The critical incident methodology proposes suspending the theoretical debate and changing the registry to focus on the level of practice, hence providing a passage between these two 

approaches. It proposes a strategy to uncover the assumed set of cultural norms, values and behaviours that people have when meetings with others. The increase in negative emotional turmoil bordering the intercultural misunderstanding helps us to be more aware of our own culture, and invites us to explore frameworks of cultural references in a more objective manner to open a margin for negotiation where prejudice has a lower paper. 

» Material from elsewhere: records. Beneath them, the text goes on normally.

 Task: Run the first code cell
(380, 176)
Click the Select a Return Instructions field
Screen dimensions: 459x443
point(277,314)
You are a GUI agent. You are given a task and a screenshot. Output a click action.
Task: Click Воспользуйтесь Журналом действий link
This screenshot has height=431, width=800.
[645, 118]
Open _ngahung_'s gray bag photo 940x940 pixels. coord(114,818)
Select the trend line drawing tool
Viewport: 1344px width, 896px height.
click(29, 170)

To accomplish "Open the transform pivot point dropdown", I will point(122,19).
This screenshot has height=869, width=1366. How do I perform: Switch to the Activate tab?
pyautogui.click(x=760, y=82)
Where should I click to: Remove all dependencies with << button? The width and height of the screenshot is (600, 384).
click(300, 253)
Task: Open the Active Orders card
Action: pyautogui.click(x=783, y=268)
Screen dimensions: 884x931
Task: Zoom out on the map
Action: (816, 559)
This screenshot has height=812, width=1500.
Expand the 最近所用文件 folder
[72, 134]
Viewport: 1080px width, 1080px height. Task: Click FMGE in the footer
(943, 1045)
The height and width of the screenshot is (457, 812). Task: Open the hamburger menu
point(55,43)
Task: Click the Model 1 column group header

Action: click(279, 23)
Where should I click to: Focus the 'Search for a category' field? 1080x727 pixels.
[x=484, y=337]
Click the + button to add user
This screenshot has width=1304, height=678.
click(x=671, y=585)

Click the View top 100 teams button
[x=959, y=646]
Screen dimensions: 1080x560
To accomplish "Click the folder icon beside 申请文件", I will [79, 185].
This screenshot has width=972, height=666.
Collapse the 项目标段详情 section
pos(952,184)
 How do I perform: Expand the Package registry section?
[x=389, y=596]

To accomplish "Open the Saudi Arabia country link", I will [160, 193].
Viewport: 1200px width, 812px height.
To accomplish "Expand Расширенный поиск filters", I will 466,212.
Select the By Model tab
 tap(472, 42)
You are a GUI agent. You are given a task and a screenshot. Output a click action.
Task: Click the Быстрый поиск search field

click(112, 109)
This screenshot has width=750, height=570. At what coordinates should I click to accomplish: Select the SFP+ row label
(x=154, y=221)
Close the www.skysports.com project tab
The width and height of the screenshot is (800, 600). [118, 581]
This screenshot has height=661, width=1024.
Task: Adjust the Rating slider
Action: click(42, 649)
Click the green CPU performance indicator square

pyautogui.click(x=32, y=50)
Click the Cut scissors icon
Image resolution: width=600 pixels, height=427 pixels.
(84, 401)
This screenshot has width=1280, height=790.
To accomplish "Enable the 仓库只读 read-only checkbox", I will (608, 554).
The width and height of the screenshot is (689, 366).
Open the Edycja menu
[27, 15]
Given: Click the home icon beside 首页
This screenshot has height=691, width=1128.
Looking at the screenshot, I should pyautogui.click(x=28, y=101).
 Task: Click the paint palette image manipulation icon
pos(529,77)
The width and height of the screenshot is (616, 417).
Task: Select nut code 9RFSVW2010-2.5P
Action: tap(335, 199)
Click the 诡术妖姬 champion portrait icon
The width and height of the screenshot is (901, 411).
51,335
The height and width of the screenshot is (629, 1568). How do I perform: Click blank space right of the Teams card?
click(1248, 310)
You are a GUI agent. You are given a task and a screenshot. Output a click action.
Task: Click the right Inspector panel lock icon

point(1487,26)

What are Spatial Assemblages? 

Spatial Assemblages is a method used for participatory practices of artistic hybridization. Starting from discarded objects found or brought by citizens, heterogeneous people, coordinated by artists and craftsmen, intervene on the objects transforming them into collages. In a second phase, these collages become the modules with which spatial assemblages – Assemplaces – are built, i.e. devices installed in public space, equipped to give rise to shows, workshops, image atlases as well as to become playful-combinatory machines that, ultimately, building sites for social, cultural and artistic crossbreeding. The method focuses around three praxis components: 

  • Objects from which to trigger the participatory processes 

  • Actions that are useful to build communities of practice 

  • Characteristics and operation of the final space devices 

In conclusion, the poetics of the Assemplaces tries to rethink some ways of functioning of the place of culture within increasingly multi-ethnic cities and with ever greater inequalities between those who access cultural itineraries and those who don't. For this reason, this poetics starts from objects as "entrance keys" which, by keeping intellectual investment and dexterity together, are able to activate, under the mediation/responsibility of the artists, joint creation processes that mix people with diverse levels of competences. This means culture as a common good not only in terms of fruition but also and above all in terms of creation, activity and common governance. This is why the Assemplaces must also become AssemblEages, i.e. installations in which the hundreds of people who, while building them, discussed their meaning and, once built, will decide their destinations and programming, are recognized as authors. We believe that in such a difficult moment for cultural institutions, many of which are finding it increasingly difficult to keep up with and adequately respond to changes in both contexts and people's needs, move the axis towards participatory governance of cultural policies, create machines that are both the symbol and the tool and, finally, providing them with the necessary mobility to allow people to collectively decide in which territories they will go to carry out their activities, can help the reconstitution of a pact between artists and citizens towards objectives and functions of culture felt, again, as important to the city as a whole.